*** Opening RECORDS PROVIDED ***

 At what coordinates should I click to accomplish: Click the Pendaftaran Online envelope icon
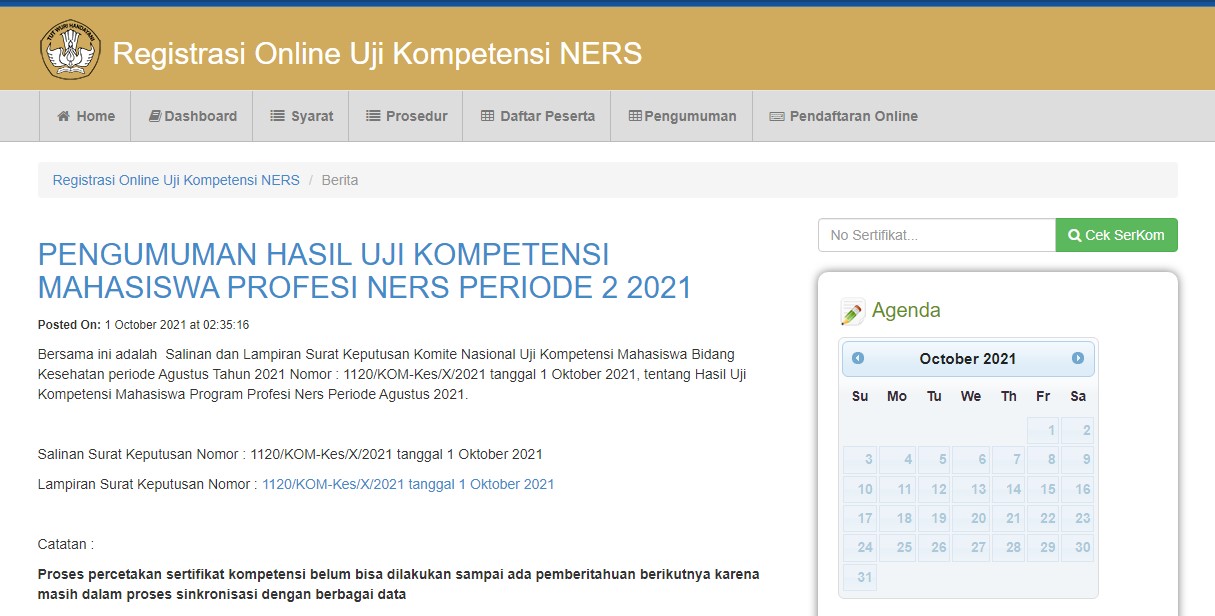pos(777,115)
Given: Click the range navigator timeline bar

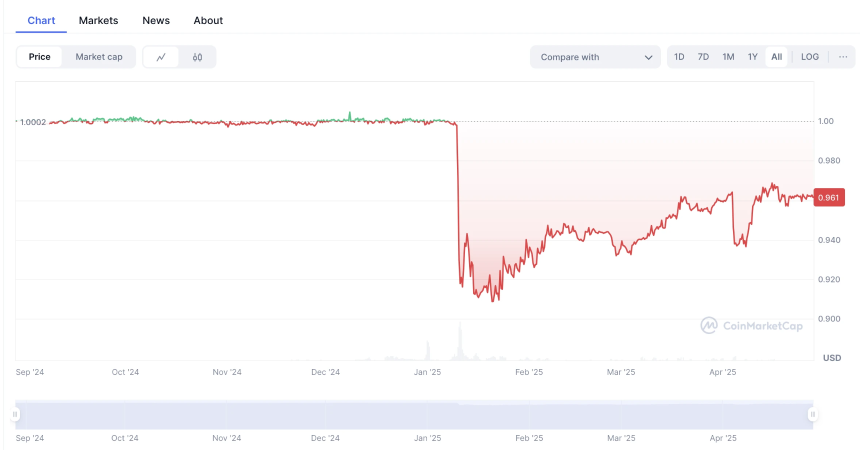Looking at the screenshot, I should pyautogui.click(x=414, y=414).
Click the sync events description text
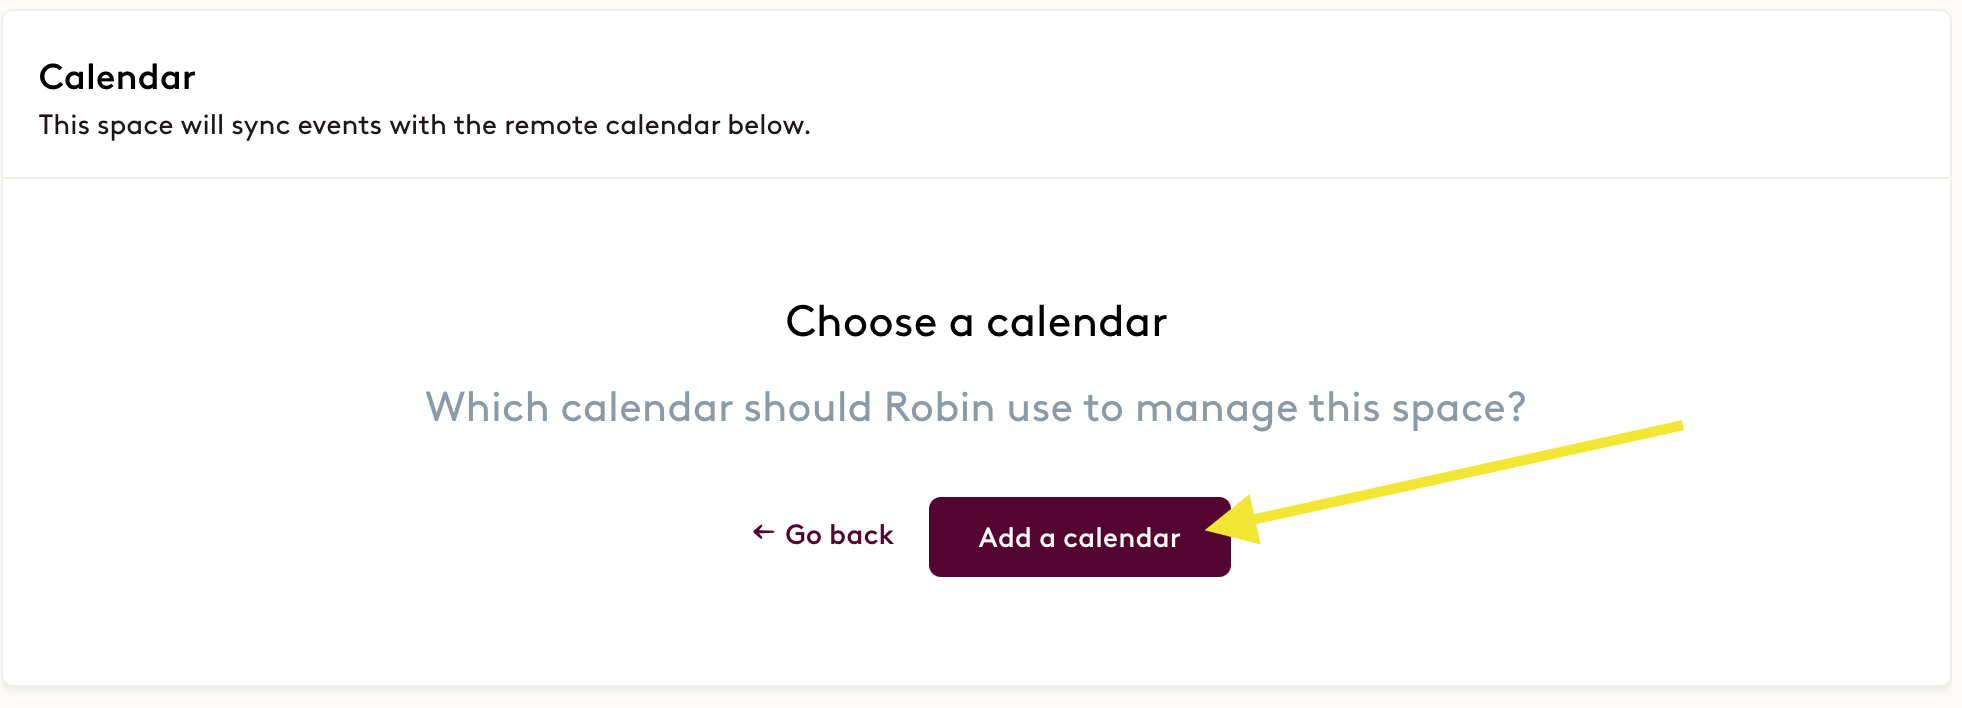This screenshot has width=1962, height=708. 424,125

*** Closing RECORDS PROVIDED ***

▸ REQUIRED WORK
Output the entries verbatim, skipping images.

▸ SOLUTION TO THE PROBLEM
 At what coordinates should I click to accomplish: Click the Pendaftaran Online envelope icon
pos(777,115)
Given: Click the range navigator timeline bar

Looking at the screenshot, I should pyautogui.click(x=414, y=414).
Click the sync events description text
This screenshot has width=1962, height=708. 424,125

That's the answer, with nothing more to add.